Abstract 4- 1055-1010
Category: Clinical
At the end of the session, participants will be able to:
- To review the pathological features of polymicrogyria, particularly in the setting of congenital CMV encephalitis (CMVE)
- To consider how the injuries in congenital CMVE can influence the balance of tensegrity within the developing brain
COI Disclosure:
I have a relationship with a for-profit and/or a not-for-profit organization to disclose. Indicate the organization(s) with which you
have/had a relationship over the previous two years and briefly describe the nature of that relationship.
Name of for-profit or not-for-profit organization(s) : MedCBL
Description of relationship(s) : President
Presenter
The University of Western Ontario was home to my MD (1987) and NP training (1992) under John Kaufmann, Joseph Gilbert, David Ramsay, David Munoz, George Davidson, Sam Ludwin and Ian MacKenzie with memorable electives at UBC under Marg Norman and Ken Berry. Research fellowships followed under Fred Gage (UC SanDiego/Salk) and Clayton Wiley (University of Pittsburgh). I have practiced Neuropathology at the London Health Sciences Centre since 1995.
A common thread to my interests in science, medicine, and life is the analysis of visual data. Funded research has included intrauterine hypoxia/ischemia, HIV-1 associated neurotoxicity, cerebrovascular disease and epilepsy; all connected by image analysis/AI. In medical education I am interested in bias and asynchronous learning.
My presentation has its roots with one of my mentors, Marg Norman, who nurtured an interest in developmental anomalies of the nervous system and their frequently stunning morphology.
Authors
Robert Hammond1, Christopher Dunham2
1Department of Pathology and Laboratory Medicine, Western University, London, Ontario, Canada
2Department of Pathology and Laboratory Medicine, University of British Columbia, Vancouver, British Columbia, Canada
Target Audience:
Pathologists, Residents, Medical students, Graduate students
CanMEDS:
Medical expert, Communicator, Collaborator, Leader, Scholar
Polymicrogyria through a tensegrity lens
Polymicrogyria is an anomaly of cortical development. It may be pure or associated with other lesions. Polymicrogyria is etiologically diverse and associated with a spectrum of neurological consequences proportional to its extent and associated abnormalities. The literature has mediated a debate on the timing and significance of particular etiologies, inviting a variety of theories to account for its stereotypic architecture.

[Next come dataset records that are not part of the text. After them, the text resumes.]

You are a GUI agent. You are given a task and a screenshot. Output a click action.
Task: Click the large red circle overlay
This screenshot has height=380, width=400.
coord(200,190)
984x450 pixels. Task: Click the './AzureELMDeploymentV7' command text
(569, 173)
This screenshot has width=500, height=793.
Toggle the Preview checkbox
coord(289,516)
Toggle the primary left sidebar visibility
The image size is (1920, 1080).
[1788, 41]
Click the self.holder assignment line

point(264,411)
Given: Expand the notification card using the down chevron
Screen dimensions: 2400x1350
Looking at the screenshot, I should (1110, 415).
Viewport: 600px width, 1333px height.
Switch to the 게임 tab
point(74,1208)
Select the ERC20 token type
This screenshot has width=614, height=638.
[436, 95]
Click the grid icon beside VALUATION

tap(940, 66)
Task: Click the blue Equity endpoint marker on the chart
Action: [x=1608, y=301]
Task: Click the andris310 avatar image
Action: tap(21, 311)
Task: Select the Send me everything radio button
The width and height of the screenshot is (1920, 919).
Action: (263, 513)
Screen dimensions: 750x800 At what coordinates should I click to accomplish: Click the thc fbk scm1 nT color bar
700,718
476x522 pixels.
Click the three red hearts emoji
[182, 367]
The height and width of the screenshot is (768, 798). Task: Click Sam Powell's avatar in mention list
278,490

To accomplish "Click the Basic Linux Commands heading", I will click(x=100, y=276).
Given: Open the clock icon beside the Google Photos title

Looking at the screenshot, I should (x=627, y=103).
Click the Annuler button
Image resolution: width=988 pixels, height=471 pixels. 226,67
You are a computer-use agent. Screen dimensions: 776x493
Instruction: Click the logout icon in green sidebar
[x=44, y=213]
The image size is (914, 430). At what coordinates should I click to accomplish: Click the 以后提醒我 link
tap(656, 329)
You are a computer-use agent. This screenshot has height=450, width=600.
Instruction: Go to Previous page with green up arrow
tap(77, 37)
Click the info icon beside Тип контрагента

Congenital cytomegalovirus (CMV) infection is a common cause of polymicrogyria. In a collection of such cases, ranging from 16 to 39 weeks gestational age, several findings were almost invariable: subventricular zone necrosis, subventricular germinal cell infection, radial glial disruption and injuries to the pial-glial border. Subcortical neuronal heterotopias and leptomeningeal heterotopias were also common. Clinical details and pathological findings indicate that the responsible insults occurred before neuronal migration was complete, lasted several weeks and led to a variety of structural perturbations to the developing brain.
These cases add to the evidence that polymicrogyria is not solely post-migrational and that a variety of injuries (and timings) can replicate its relatively stereotyped morphology. A reductionist focus on timing and etiology has distracted from a more fundamental and versatile construct built on the principles of tensegrity, whereby the brain’s unique morphology (and disruptions of the same) can be explained on the basis of forces that exist at the tissue, cellular and subcellular levels. The natural experiment of polymicrogyria in congenital CMV infection lends support for tensegrity as a basis for normal and abnormal morphologies while embracing the variables of timing and etiology.